注目されている電子印鑑。その法的効力やメリット・デメリットとは




コロナ禍で多くの企業がリモートワークを採用する中、注目されているのが電子印鑑です。書類に押す印鑑を電子化すれば、押印のためにわざわざ出社する必要もなくなります。

電子印鑑を導入することにより、書類のペーパーレス化が可能になり、業務効率化やコスト削減にもつながります。
今回は電子印鑑について、その種類やメリット、法的効力などを解説します。

電子印鑑とは

電子印鑑とは、パソコン上で押印できる印鑑です。電子印鑑を使えば、文書を印刷しなくても、パソコンの操作のみで押印作業が完了します。

電子印鑑の種類は大きく分けて2つ

電子印鑑には、次の2つのタイプがあります。

①印影を画像化しただけのもの

印影をスキャナーでパソコンに取り込み、文書に貼り付けて使えるようにしたものです。フリーソフトでも作成可能で、手軽に利用できます。

②印影に使用者などのデータが保存されるもの

電子印鑑の中には、印影の画像データに、作成者・使用者・タイムスタンプなどの識別情報が保存されるものがあります。このような電子印鑑は、電子署名法第2条の要件に規定されている「電子署名」に該当します。電子署名は、紙の書類における署名や押印と同じ効力を持つものとして、法律上認められています。

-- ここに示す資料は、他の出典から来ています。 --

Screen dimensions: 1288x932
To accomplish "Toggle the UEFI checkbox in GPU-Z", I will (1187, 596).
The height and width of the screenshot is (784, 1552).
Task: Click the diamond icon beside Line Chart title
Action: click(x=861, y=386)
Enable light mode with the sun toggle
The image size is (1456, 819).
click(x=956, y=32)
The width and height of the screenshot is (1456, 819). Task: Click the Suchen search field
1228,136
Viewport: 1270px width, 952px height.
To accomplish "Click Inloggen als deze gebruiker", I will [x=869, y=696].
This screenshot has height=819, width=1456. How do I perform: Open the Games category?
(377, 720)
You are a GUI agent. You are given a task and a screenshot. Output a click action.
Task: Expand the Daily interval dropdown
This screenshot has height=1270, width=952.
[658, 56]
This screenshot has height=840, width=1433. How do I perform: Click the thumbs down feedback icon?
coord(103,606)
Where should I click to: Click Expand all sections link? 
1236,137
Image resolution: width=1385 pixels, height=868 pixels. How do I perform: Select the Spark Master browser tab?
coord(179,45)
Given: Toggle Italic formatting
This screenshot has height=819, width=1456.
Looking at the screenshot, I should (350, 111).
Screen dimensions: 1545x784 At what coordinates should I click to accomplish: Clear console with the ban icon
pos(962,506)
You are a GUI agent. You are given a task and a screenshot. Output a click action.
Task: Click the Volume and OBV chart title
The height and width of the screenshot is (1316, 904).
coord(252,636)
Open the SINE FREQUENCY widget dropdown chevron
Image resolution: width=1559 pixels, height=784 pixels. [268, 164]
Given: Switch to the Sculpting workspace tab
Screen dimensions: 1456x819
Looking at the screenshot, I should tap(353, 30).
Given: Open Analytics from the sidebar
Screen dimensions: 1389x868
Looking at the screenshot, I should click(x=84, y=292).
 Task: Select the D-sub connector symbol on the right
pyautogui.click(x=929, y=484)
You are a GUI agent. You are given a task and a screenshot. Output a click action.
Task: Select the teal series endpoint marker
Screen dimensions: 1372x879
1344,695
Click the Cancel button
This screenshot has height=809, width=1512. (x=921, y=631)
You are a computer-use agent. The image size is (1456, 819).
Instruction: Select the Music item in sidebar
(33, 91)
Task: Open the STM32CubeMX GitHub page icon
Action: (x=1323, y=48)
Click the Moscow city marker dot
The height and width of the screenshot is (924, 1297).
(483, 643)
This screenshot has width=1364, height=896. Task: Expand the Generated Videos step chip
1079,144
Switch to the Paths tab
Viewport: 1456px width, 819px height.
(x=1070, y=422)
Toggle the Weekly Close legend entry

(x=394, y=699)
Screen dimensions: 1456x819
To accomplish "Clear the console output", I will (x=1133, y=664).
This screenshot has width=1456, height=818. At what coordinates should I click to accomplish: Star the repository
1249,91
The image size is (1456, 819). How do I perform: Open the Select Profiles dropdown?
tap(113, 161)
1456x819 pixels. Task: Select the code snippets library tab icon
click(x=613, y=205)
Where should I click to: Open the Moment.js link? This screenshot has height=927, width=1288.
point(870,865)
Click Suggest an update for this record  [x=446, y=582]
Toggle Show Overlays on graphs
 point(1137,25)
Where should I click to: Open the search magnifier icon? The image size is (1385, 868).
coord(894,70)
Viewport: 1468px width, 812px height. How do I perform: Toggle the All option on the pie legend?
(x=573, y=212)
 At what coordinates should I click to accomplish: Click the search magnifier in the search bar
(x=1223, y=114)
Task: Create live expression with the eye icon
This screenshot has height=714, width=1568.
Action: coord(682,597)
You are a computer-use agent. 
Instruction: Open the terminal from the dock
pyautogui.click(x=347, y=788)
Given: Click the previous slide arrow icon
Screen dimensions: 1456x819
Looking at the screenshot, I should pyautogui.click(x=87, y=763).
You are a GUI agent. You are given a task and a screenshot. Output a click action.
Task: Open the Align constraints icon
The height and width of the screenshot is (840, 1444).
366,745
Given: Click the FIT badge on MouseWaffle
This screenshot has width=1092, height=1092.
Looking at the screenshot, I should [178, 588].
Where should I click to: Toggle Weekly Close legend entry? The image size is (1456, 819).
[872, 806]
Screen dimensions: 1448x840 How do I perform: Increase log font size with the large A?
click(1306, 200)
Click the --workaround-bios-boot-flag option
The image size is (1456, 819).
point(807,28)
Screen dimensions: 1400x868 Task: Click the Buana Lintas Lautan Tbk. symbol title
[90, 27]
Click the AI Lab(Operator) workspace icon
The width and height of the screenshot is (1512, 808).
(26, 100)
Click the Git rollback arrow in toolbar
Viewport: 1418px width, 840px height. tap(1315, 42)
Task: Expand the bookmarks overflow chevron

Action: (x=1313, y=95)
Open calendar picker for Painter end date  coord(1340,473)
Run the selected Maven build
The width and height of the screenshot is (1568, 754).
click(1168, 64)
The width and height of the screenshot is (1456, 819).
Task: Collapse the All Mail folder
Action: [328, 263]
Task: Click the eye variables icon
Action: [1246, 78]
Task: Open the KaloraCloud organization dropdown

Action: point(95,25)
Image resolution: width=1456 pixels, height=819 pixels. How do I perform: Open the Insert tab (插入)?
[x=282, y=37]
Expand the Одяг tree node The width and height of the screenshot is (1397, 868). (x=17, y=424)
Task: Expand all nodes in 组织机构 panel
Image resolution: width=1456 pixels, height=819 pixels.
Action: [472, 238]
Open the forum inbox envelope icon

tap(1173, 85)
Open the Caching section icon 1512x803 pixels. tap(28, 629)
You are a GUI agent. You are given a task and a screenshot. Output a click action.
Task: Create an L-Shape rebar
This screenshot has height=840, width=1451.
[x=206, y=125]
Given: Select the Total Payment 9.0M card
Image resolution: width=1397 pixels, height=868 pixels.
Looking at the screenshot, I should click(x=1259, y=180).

【参考 電子署名法(電子署名及び認証業務に関する法律)】
第2条 この法律において「電子署名」とは、電磁的記録(電子的方式、磁気的方式その他人の知覚によっては認識することができない方式で作られる記録であって、電子計算機による情報処理の用に供されるものをいう。以下同じ。)に記録することができる情報について行われる措置であって、次の要件のいずれにも該当するものをいう。
①当該情報が当該措置を行った者の作成に係るものであることを示すためのものであること。
②当該情報について改変が行われていないかどうかを確認することができるものであること。

引用元:電子政府の総合窓口e-Gov:電子署名及び認証業務に関する法律 第一章 総則

電子印鑑のメリット

電子印鑑を使うことによって、押印業務の効率化とコスト削減ができます。具体的には、以下のようなメリットがあります。

ペーパーレス化でコスト削減できる

電子印鑑であれば、文書を紙に印刷する必要がなくなるため、ペーパーレス化が実現できます。そのため、印刷機などのコストを削減でき、保管するためのスペースも不要になります。

迅速に社内決裁を進められる

社内文書に上司の押印が必要な場合でも、メール等のやりとりで済みます。スピーディーに社内決裁が完了し、業務効率が上がるでしょう。

電子契約の締結により収入印紙が不要になる

紙の契約書の場合、その契約書が課税文書に該当すれば、収入印紙を貼る必要があります(※)。紙に印刷すれば課税文書になるものでも、電子印鑑を使って電子契約をすれば、印紙税を不要にできるケースがあります。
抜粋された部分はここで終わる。